If a line in the entries below includes "computer", pick it out and copy it.

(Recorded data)
== Segment start ==
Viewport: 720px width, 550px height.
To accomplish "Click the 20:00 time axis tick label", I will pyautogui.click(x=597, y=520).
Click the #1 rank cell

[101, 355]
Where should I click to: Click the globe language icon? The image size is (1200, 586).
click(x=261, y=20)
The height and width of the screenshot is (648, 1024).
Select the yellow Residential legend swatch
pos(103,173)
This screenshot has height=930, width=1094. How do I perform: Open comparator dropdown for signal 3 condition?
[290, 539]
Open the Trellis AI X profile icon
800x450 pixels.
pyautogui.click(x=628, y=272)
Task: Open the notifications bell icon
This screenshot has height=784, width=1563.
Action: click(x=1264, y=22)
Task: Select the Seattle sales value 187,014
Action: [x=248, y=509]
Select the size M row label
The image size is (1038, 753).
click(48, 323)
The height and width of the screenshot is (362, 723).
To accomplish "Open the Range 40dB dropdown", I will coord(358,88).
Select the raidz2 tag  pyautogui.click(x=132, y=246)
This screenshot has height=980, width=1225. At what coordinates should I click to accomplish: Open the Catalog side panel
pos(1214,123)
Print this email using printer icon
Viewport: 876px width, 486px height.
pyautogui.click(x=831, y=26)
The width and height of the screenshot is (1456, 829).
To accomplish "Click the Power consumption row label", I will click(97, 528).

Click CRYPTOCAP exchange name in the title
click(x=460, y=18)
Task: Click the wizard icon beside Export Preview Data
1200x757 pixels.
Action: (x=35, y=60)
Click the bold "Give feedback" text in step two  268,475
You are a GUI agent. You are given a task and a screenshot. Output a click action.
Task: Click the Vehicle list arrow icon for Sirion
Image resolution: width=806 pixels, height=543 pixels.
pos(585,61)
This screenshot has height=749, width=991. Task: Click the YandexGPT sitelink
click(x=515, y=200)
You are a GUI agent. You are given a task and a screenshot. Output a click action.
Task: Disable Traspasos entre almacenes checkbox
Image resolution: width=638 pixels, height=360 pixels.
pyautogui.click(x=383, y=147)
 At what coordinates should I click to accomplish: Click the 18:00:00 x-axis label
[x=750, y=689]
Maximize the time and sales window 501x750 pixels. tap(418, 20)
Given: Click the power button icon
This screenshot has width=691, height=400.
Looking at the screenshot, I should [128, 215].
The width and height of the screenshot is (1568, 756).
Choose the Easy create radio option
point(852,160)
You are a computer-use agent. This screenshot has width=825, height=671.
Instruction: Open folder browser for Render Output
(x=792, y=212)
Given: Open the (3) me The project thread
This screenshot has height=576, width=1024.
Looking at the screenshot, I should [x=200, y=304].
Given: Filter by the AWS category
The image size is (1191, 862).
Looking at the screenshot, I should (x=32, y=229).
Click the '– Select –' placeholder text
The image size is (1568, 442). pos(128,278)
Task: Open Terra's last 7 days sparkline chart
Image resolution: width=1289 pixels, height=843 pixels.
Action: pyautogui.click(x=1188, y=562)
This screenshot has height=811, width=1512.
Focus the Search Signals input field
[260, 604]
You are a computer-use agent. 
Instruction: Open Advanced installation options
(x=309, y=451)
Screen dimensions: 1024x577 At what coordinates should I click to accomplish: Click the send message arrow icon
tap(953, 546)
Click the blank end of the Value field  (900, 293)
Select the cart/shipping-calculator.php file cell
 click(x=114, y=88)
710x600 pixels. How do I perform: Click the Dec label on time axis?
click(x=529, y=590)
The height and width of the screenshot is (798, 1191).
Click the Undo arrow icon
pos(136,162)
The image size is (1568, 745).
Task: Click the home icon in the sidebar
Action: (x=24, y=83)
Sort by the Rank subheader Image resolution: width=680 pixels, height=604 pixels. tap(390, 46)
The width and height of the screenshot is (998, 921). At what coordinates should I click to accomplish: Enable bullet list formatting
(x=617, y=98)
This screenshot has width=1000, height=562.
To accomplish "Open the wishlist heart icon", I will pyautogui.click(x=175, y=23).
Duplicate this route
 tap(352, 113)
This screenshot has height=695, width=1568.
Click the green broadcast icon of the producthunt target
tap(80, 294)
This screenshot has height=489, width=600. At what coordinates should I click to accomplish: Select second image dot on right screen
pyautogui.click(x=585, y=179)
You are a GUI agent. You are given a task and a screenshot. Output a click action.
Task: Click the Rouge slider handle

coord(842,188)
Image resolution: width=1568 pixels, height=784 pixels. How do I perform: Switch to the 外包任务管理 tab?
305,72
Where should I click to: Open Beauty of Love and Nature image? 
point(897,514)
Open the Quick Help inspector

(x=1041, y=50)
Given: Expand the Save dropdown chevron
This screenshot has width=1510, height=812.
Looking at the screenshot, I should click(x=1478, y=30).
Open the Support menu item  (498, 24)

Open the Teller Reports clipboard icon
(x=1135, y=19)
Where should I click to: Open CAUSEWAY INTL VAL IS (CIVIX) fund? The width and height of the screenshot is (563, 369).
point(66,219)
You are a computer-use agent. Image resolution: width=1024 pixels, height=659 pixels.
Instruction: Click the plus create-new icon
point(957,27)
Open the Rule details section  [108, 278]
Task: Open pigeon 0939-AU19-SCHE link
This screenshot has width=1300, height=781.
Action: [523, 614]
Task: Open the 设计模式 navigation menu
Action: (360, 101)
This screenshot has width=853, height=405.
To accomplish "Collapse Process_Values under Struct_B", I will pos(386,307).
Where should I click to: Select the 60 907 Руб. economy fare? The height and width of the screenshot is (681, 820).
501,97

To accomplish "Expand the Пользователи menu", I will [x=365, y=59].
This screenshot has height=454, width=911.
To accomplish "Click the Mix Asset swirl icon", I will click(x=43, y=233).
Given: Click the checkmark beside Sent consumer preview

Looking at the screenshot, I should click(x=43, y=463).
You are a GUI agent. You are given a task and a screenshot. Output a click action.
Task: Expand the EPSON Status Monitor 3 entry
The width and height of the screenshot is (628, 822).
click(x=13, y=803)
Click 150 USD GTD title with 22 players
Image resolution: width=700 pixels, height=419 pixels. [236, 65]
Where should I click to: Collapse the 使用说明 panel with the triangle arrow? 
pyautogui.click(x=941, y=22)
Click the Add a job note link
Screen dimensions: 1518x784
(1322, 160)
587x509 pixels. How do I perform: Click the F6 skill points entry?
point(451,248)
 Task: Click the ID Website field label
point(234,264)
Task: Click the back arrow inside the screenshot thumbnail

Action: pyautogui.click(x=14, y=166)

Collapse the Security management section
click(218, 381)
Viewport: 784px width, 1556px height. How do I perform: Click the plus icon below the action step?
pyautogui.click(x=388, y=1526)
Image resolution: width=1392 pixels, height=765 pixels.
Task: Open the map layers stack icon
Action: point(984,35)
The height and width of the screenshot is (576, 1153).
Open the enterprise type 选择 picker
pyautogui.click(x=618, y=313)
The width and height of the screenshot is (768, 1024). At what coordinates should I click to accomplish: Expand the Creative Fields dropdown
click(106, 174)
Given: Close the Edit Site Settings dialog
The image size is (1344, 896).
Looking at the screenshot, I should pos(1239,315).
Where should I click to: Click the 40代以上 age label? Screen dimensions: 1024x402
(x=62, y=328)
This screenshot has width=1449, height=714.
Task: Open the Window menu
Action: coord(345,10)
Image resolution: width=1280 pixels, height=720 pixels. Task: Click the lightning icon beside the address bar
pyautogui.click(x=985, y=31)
== Segment end ==
| Your solution |
You are a computer-use agent. This screenshot has width=825, height=671.
You are a computer-use agent. 
You are a computer-use agent. Image resolution: width=1024 pixels, height=659 pixels.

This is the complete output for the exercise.